A Operação Wi-Fi Livre SP, deflagrada pela Polícia Civil de São Paulo, expõe uma teia de irregularidades envolvendo contratos de internet gratuita na capital. A investigação, focada no Instituto Conhecer Brasil, levanta sérias suspeitas sobre superfaturamento e desvio de recursos públicos.
Segundo a Gazeta do Povo, o contrato original, fixado em R$ 108 milhões, inflacionou-se para R$ 157,1 milhões, com a acusação de que R$ 26 milhões foram pagos sem a entrega do serviço prometido. O instituto, liderado por Karina Ferreira da Gama, também responsável pela produtora Go UP Entertainment, está sob o foco da investigação. A principal suspeita é de que fundos públicos estejam sendo utilizados para financiar o filme sobre Jair Bolsonaro que a Go UP está produzindo.
O filho do ex-presidente, Flávio Bolsonaro, negou qualquer ligação entre a operação e o projeto cinematográfico. Em declaração, o senador afirmou que os recursos foram obtidos por meio de investimentos privados e que a operação policial não tem relação com o projeto cultural.
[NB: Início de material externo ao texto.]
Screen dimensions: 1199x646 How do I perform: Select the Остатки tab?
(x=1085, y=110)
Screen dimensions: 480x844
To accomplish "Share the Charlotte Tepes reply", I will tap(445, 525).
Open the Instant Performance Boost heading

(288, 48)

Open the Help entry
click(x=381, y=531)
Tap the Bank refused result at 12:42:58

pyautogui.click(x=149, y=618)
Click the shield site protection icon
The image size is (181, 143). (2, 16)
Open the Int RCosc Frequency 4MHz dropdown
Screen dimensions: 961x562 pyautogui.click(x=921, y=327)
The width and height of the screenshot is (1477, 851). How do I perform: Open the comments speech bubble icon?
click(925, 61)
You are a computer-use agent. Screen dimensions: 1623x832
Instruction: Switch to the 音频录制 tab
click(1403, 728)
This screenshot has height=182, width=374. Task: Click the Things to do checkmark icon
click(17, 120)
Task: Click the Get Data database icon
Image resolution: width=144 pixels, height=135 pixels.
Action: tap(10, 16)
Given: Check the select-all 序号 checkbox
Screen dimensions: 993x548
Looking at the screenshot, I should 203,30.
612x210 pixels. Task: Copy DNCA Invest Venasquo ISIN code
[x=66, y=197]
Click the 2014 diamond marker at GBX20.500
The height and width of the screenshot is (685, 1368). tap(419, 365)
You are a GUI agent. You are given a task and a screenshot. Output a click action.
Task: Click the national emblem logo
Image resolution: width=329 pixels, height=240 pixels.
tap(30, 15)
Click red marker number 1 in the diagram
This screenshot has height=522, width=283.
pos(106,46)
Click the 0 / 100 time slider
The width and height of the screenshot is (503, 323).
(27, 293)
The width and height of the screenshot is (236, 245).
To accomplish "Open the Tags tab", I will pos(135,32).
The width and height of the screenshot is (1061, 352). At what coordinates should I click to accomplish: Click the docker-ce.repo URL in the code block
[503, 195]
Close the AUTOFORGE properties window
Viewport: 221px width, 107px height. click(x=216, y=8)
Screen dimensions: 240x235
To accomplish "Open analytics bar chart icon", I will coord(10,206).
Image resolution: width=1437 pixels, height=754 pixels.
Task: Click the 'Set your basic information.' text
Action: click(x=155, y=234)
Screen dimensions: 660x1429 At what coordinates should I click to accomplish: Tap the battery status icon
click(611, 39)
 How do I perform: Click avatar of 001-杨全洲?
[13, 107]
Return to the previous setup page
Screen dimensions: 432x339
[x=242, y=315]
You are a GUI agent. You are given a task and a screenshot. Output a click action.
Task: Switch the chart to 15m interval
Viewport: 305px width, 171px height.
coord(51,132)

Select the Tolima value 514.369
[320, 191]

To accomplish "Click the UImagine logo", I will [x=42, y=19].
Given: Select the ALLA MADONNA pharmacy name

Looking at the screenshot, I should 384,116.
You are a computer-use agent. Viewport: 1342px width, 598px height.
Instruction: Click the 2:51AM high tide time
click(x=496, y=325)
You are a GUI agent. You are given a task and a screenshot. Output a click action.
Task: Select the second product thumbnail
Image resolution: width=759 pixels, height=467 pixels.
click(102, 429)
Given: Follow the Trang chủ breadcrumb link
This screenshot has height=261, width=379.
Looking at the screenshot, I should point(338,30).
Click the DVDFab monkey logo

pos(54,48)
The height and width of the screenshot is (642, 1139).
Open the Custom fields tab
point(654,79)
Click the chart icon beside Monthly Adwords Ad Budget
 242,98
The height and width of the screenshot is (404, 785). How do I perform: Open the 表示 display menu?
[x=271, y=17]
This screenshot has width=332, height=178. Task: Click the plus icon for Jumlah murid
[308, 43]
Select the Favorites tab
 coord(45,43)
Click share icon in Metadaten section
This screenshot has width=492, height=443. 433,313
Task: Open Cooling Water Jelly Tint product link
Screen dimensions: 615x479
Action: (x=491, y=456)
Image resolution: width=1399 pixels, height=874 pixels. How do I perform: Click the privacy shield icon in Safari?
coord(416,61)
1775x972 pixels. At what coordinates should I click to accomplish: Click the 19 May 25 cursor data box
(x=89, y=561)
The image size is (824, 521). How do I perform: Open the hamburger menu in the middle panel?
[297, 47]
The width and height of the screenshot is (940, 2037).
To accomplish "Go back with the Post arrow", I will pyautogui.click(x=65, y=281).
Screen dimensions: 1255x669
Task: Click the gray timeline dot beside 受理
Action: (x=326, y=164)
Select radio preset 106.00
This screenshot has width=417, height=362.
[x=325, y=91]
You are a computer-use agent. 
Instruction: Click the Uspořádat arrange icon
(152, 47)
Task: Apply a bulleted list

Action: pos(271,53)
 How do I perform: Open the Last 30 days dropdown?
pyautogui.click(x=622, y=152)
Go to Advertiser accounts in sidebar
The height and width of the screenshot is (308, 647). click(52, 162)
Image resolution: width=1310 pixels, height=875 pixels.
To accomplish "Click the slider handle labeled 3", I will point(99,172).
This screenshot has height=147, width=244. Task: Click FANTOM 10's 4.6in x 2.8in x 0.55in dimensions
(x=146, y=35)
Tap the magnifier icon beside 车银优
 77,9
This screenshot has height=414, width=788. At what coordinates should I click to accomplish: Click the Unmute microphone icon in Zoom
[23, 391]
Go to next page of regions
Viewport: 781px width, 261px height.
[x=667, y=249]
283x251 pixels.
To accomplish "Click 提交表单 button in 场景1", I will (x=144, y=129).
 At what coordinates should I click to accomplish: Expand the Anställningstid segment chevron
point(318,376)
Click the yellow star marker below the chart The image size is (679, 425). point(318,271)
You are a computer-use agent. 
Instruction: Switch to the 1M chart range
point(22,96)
Ele confirmou conversas com investidores, mas ressaltou a natureza privada dos pedidos de financiamento.
A Polícia Civil destaca que o Instituto Conhecer Brasil não possuía experiência técnica em telecomunicações e que sua trajetória se concentrava em feiras literárias e eventos religiosos. Essa escolha, segundo os investigadores, demonstra um possível direcionamento para favorecer a empresa na obtenção do contrato. A prefeitura, por sua vez, nega irregularidades e alega que o processo de seleção cumpriu todas as exigências legais.